Choose a Good Pediatrician
Having support really matters when becoming a mom, and choosing a good pediatrician to have by your side is important for breastfeeding. Pediatricians become an important resource for support.
You will want your pediatrician to be qualified, compassionate, and trustworthy. Not only will they be contributing to the care of your child, but they can also give you advice about breastfeeding. To find a breastfeeding friendly pediatric office, ask about lactation support available in office, and what percentage of patients are exclusively breastfeeding at six months. How many are still nursing at one year? It is important to pick a pediatrician who you will feel comfortable asking breastfeeding-related questions to. Make sure you choose one who will support you and guide you through it.

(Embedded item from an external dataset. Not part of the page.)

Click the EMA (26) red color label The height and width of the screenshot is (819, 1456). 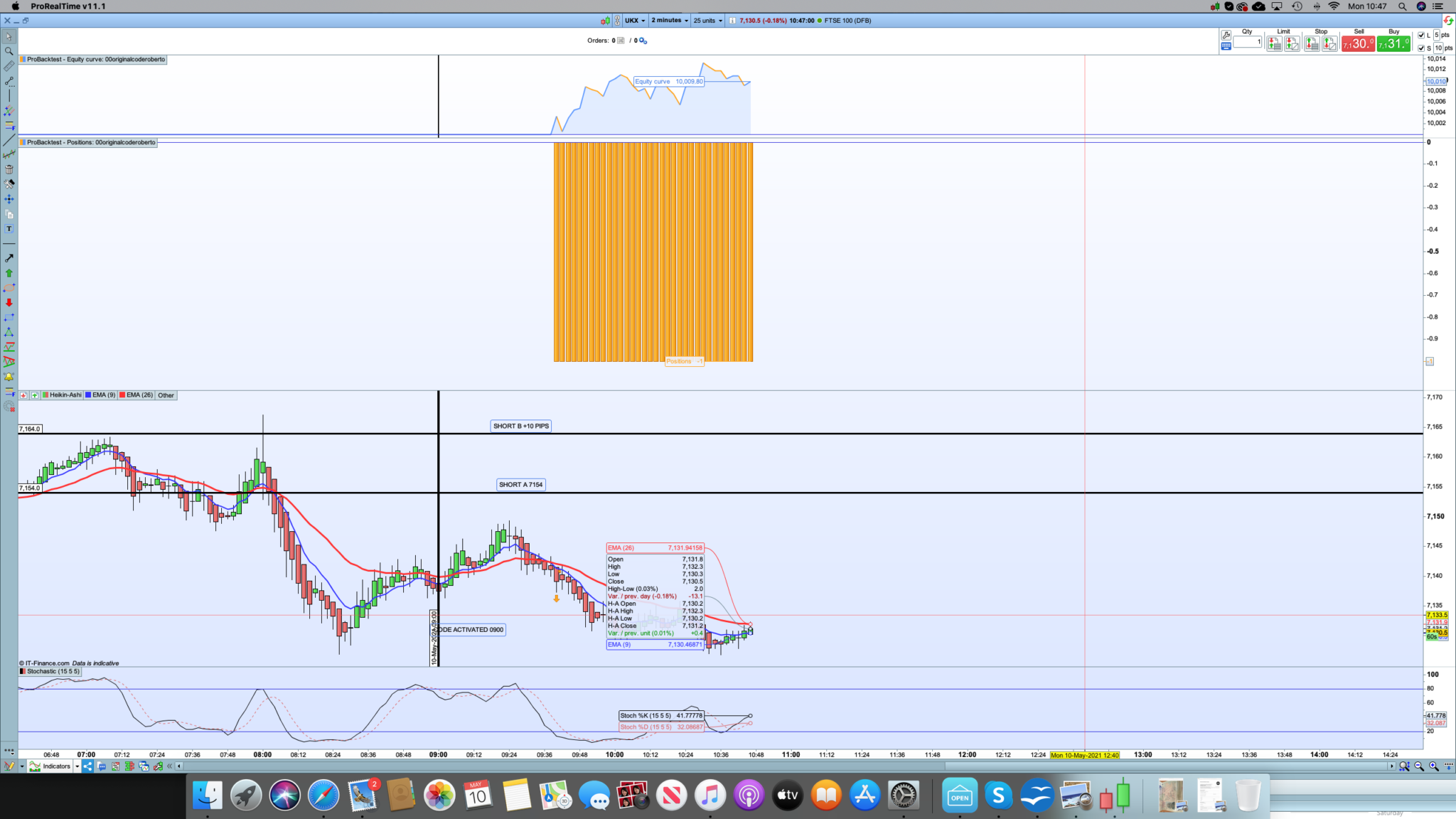136,395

Consider a Lactation Consultant
If you’re a new mom and you’re worried about breastfeeding, try not to be too hard on yourself. Breastfeeding can involve a bit of a learning process, so you could consider hiring a lactation consultant to help answer questions and offer support.

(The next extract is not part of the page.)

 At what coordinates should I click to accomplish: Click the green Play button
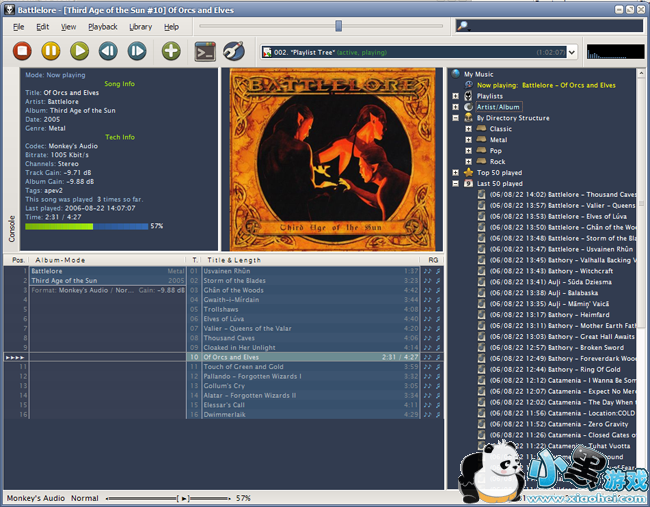[79, 51]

Lactation consultants are breastfeeding specialists. They can work one-on-one with you to help prepare for breastfeeding. They can also help with any issues that arise such as painful breastfeeding, latching problems, milk production issues, and insufficient weight gain for the baby. If you are looking for more hands-on, individualized, or in home support for breastfeeding, you should consider a lactation consultant.
Classes are available in many locations and cover lots of subjects, including the importance of breastfeeding, breastfeeding after birth, feeding cues, newborn nutrition, milk expression, confidence in breastfeeding, and more. Many times, these classes conclude with a Q&A portion where you can raise any questions that came up during the class. Classes can are offered pre and post-baby, so keep both options in mind.
Check out La Leche League. La Leche League is all about providing mother-to-mother support about breastfeeding. Their volunteer leaders offer support in person and by phone, as well as online. Their website is a great resource for information.
Still have some burning questions about breastfeeding? Are you having difficulty with pain, engorgement, milk supply, or signs of infection? Consider calling your midwife or obstetrician/ gynecologist for an appointment.